Leitsatz (redaktionell)
1. Die Frist des AVAVG § 143l hat den Rechtscharakter einer materiell-rechtlichen Ausschlußfrist. Die im Kriegsopferrecht (BVG § 58 aF) für Versorgungsansprüche von Witwen und Waisen entwickelten Gedankengänge des GrS (vergleiche BSG 1961-06-09 GS 2/60 = BSGE 14, 246 ff) lassen sich schon der Rechtssicherheit wegen nicht auf Leistungsansprüche aus der Arbeitslosenversicherung übertragen.
2. Es müssen besondere Umstände eintreten, die die Berufung auf die Ausschlußfrist zu einer unzulässigen Ausnutzung einer Rechtsposition werden lassen.
Normenkette
AVAVG § 143l Abs. 2 S. 2 Fassung: 1960-10-28
Tenor
Die Revision der Klägerin gegen das Urteil des Landessozialgerichts Bremen vom 12. März 1965 wird zurückgewiesen.
Außergerichtliche Kosten des Revisionsverfahrens sind nicht zu erstatten.
Gründe
I
Die Klägerin beansprucht von der Beklagten Schlechtwettergeld (SWG) zugunsten mehrerer Arbeitnehmer im Gesamtbetrag von zunächst 1.581,10 DM für Arbeitsausfall in der Zeit vom 8. Februar bis zum 8. März 1963. Ihr Antrag hierzu vom 20. April 1963 sei nebst den erforderlichen Unterlagen (Abrechnungslisten u. a.) von ihrer Buchhalterin fertiggestellt und danach von einem Angestellten zur Post gegeben worden.
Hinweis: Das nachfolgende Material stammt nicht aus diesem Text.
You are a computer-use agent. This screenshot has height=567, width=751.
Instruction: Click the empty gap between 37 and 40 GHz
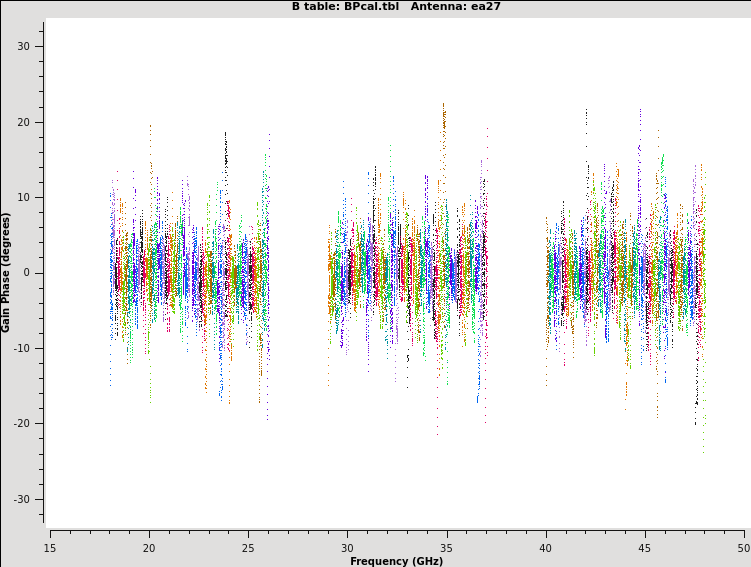point(516,272)
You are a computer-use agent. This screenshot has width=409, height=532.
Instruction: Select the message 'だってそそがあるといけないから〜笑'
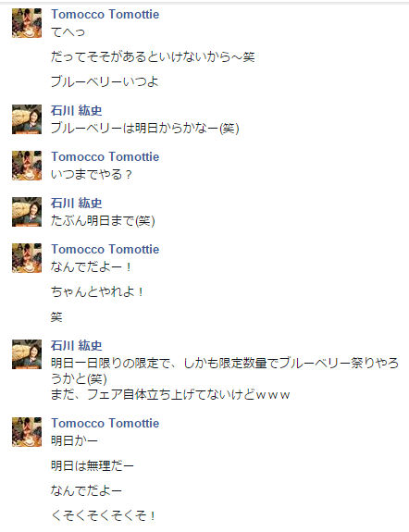tap(153, 56)
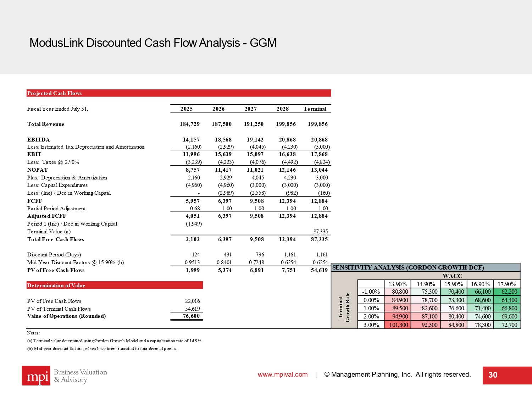This screenshot has height=399, width=532.
Task: Click the red 101,300 sensitivity cell
Action: [x=398, y=325]
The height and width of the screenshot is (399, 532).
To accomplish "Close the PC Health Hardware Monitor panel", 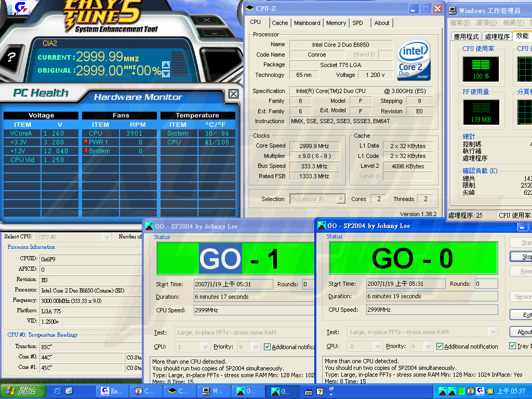I will click(233, 94).
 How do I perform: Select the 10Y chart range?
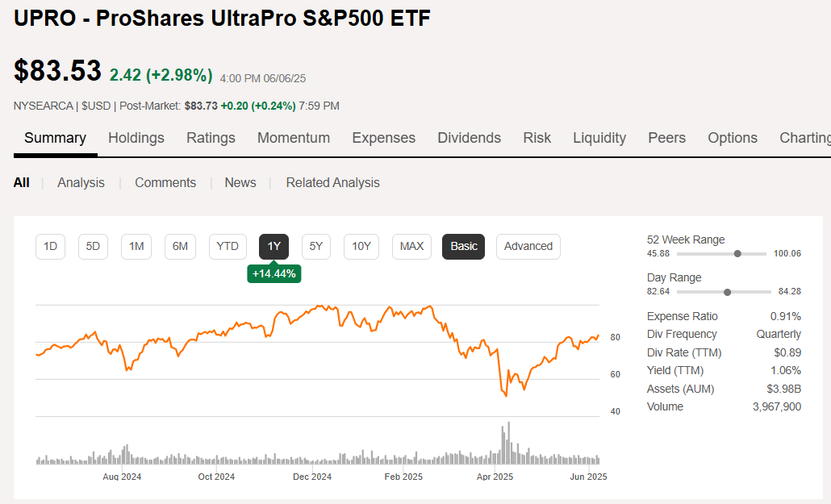(361, 247)
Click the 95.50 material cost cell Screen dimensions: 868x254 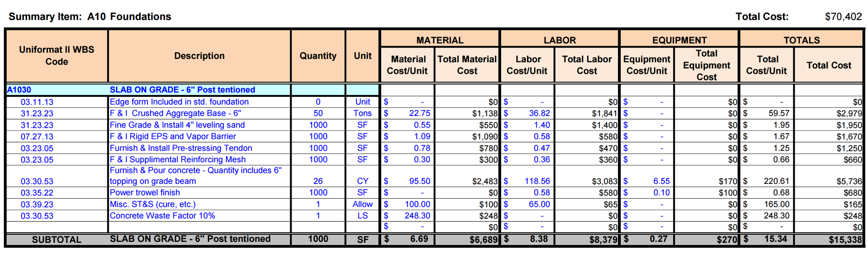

Er ging jedoch beim Arbeitsamt bis zum Ablauf der gesetzlichen Ausschlußfrist (31. Mai 1963) nicht ein. Als die Klägerin nach mehreren Telefongesprächen erfahren hatte, daß von ihr kein Antrag vorliege, reichte sie am 26. Juni 1963 ein als Duplikat bezeichnetes Stück nach. Die Beklagte lehnte diesen Antrag ab, weil die Ausschlußfrist abgelaufen sei (Bescheid vom 11. Juli 1963). Der Widerspruch der Klägerin blieb erfolglos (Widerspruchsbescheid vom 22. August 1963). Das Sozialgericht (SG) hob die Bescheide der Beklagte auf und verurteilte sie, an die Klägerin SWG zu zahlen (Urteil vom 27. November 1964). Auf die Berufung der Beklagten hob das Landessozialgericht (LSG) das SG-Urteil auf und wies die Klage ab (Urteil vom 12. März 1965). Zur Begründung führte es im wesentlichen aus: Die Ungewißheit darüber, ob der Brief der Klägerin vom 20. April 1963 mit den erforderlichen Unterlagen in den Verfügungsbereich der Post oder der Beklagten gelangt sei, gehe zu Lasten der Klägerin. Der (wiederholte) Antrag vom 26. Juni 1963 sei bei der Beklagten erst nach Ablauf der Ausschlußfrist des § 143 1 Abs. 2 des Gesetzes über Arbeitsvermittlung und Arbeitslosenversicherung (AVAVG) eingegangen, die mit dem 31. Mai 1963 endete. Nach Wortlaut und Sinn der gesetzlichen Vorschrift handele es sich um eine materiell-rechtliche Ausschlußfrist. Daher könne weder Wiedereinsetzung in den vorigen Stand gewährt, noch könnten die bürgerlich-rechtlichen Vorschriften über die Hemmung der Verjährung angewandt werden. Nach der Rechtsprechung des Bundessozialgerichts (BSG 22, 257), der das LSG beitrete, bleibe auch eine entsprechende Anwendung der Gedankengänge des Großen Senats zum Versorgungsrecht (§ 58 Abs. 1 des Bundesversorgungsgesetzes - BVG - aF) ausgeschlossen. Ein Verschulden der Beklagten bei der wiederholten Nachfrage der Buchhalterin des Betriebs, das etwa zugunsten der Klägerin sprechen könnte, sei nicht feststellbar.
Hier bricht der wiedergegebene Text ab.